13:00
Fersztand, Jacquard, Nanda, and Tilmann ('24) introduced the Skyscraper Invariant, a filtration of the classical rank-invariant, for multiparameter persistence modules. It is defined by considering the Harder-Narasimhan (HN) filtration of the module along a special set of stability conditions.
This talk will begin with a post-hoc motivation for considering stability conditions on persistence modules. To compute an approximation of the Skyscraper Invariant we present a technique which, exploiting the geometry of low-dimensional bifiltrations, lets us perform a brute-force computation. We compare it against Cheng's algorithm [Cheng24] which can compute HN filtrations of arbitrary acyclic quiver representations in polynomial time in the total dimension.
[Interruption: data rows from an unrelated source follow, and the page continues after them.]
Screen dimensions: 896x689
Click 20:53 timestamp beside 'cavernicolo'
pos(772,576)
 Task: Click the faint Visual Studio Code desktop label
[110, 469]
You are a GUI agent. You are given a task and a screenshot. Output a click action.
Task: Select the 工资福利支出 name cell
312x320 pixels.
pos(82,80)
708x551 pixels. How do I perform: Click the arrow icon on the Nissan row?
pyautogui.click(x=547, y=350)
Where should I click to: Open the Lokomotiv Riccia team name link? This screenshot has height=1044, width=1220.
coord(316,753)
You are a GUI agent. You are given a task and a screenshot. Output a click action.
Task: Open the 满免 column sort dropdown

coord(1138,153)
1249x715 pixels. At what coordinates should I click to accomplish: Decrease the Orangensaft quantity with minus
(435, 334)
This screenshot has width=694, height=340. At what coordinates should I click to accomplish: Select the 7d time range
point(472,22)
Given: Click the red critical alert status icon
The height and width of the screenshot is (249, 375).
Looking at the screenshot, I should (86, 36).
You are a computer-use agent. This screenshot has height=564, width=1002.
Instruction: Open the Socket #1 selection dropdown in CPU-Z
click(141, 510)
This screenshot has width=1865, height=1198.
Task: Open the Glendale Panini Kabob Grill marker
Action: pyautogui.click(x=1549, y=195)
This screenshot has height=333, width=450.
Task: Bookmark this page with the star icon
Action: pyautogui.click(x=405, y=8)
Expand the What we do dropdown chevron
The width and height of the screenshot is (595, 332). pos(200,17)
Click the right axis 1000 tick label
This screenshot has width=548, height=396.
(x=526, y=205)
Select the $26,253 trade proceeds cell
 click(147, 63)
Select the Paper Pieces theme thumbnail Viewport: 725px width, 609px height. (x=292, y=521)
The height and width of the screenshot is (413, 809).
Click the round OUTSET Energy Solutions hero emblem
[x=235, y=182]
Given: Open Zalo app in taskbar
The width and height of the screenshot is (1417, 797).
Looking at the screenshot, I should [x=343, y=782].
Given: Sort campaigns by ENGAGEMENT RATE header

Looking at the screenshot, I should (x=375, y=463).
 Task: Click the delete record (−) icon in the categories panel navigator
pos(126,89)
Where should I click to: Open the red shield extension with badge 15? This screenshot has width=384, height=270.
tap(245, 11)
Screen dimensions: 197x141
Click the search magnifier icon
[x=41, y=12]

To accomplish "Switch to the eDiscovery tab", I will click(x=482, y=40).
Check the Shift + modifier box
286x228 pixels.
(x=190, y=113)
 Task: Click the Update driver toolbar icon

To avoid unnecessary recomputation in our algorithm, we ask for which stability conditions the HN filtrations are equivalent. This partition of the space of stabililty conditions is called the wall-and-chamber structure. We show that for a finitely presented d-parameter module it is given by the lower envelopes of a set of multilinear polynomials of degree d-1. For d=2 it is then easy to compute this, enabling a faster algorithm to compute the Skyscraper Invariant up to arbitrary accuracy. As a proof of concept for data analysis, we use it to compute a filtered version of the Multiparameter Landscape for large modules from real world data.